Before his boss could get too excited, Grossman told Cohen that he had three conditions before he would agree to help build the new group: that if the new unit didn’t work out, he would be given a job as a portfolio manager; that he would be paid a percentage of the new unit’s overall performance; and that he would command the same level of authority within SAC as Cohen—specifically, that everyone at SAC had to know that a directive from Grossman was as important as one from Cohen himself. Much to the surprise of many at SAC, Cohen told Grossman to go ahead.
Grossman’s colleagues were stunned to observe Cohen practically taking orders from his young upstart.
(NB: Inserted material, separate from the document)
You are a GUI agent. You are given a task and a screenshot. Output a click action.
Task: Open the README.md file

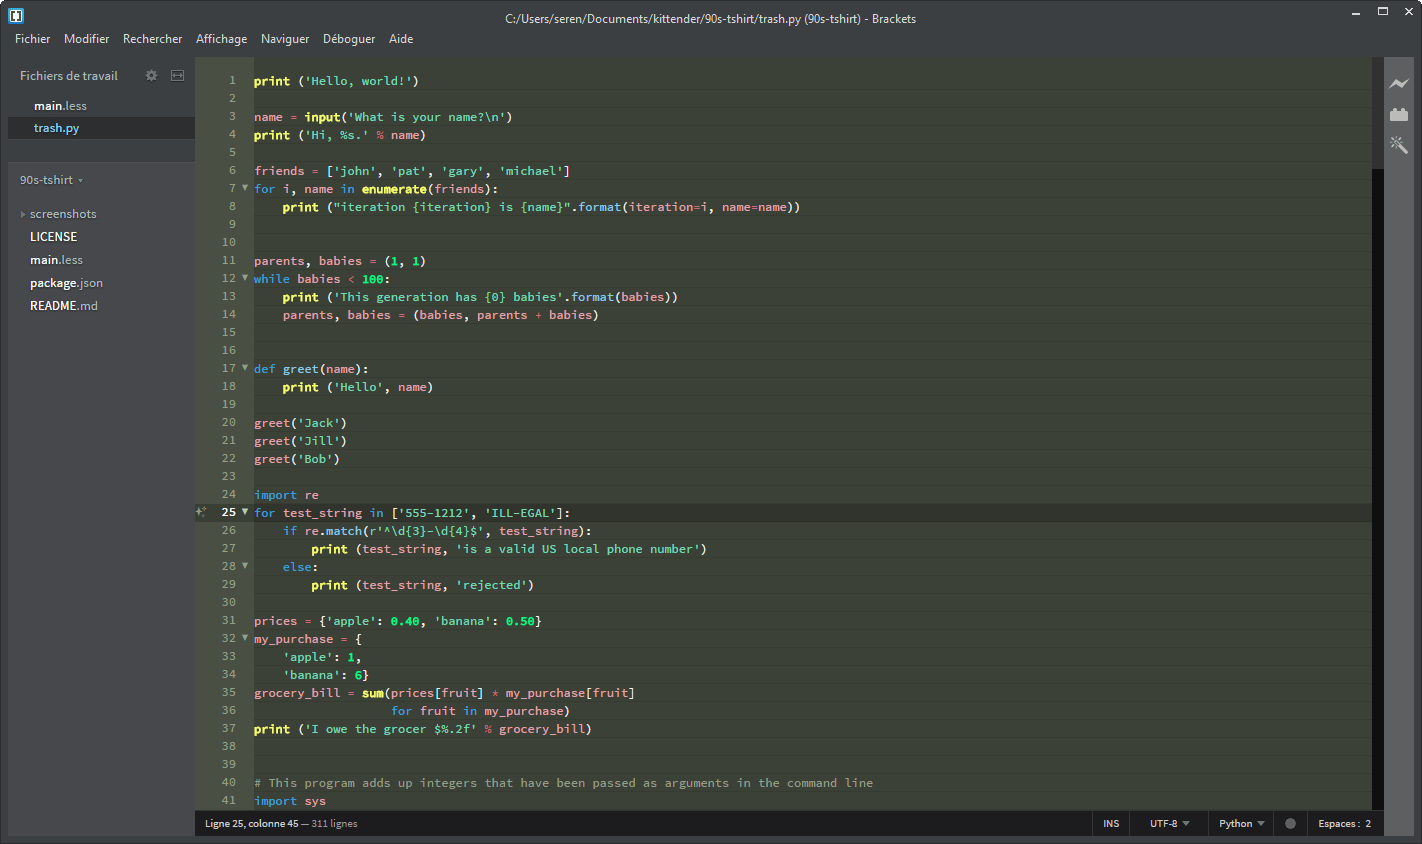coord(64,305)
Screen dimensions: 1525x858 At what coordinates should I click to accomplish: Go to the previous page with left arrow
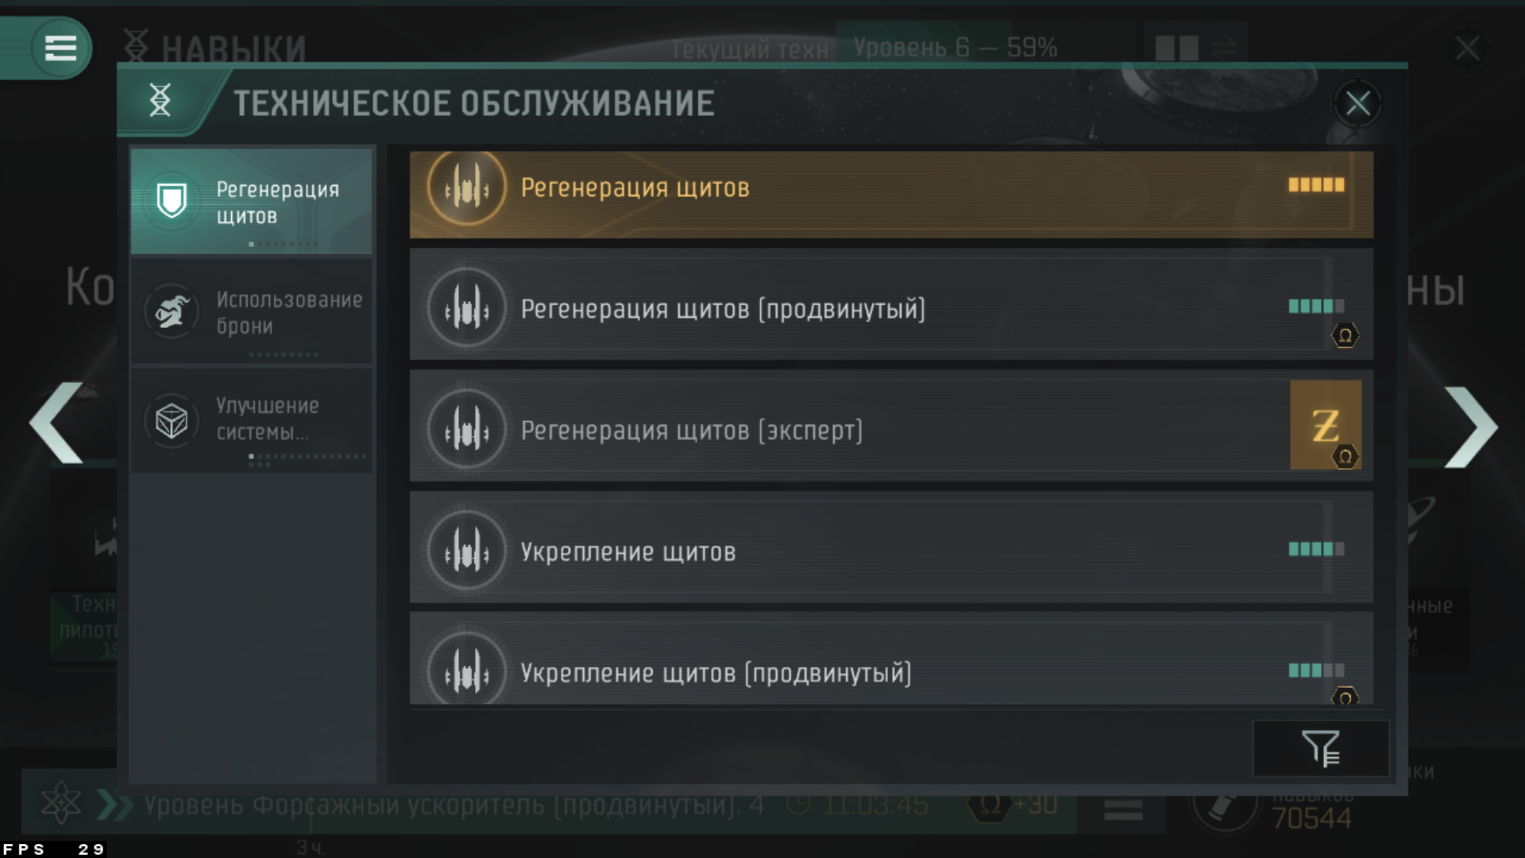pyautogui.click(x=56, y=423)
SAC employees had never seen anything like it.
While Cohen seemed infatuated with Grossman, most of the people at SAC disliked him. His nickname around the office was “Milhouse,” after Bart Simpson’s nerdy sidekick on The Simpsons—although this Milhouse was a perfectionist who badgered other employees over tiny mistakes or missed opportunities, much the way Cohen did. Grossman knew that he wasn’t liked, and it bothered him. He told the few colleagues with whom he did get along that his “lack of people skills” came from the fact that he’d been picked on in middle school and had suffered through his parents’ traumatic divorce. Still, for whatever reason, he seemed powerless to change the way he treated those working under him. When Grossman walked into a room full of people, they would fall instantly silent. He was soon making more than $10 million a year, before he even turned thirty. He moved to Greenwich and bought a blue Aston Martin, a $269,000 updated version of the British sports car featured in the James Bond movie Goldfinger. He sometimes offered to drive traders SAC was trying to hire around in it as a way to entice them to join the firm.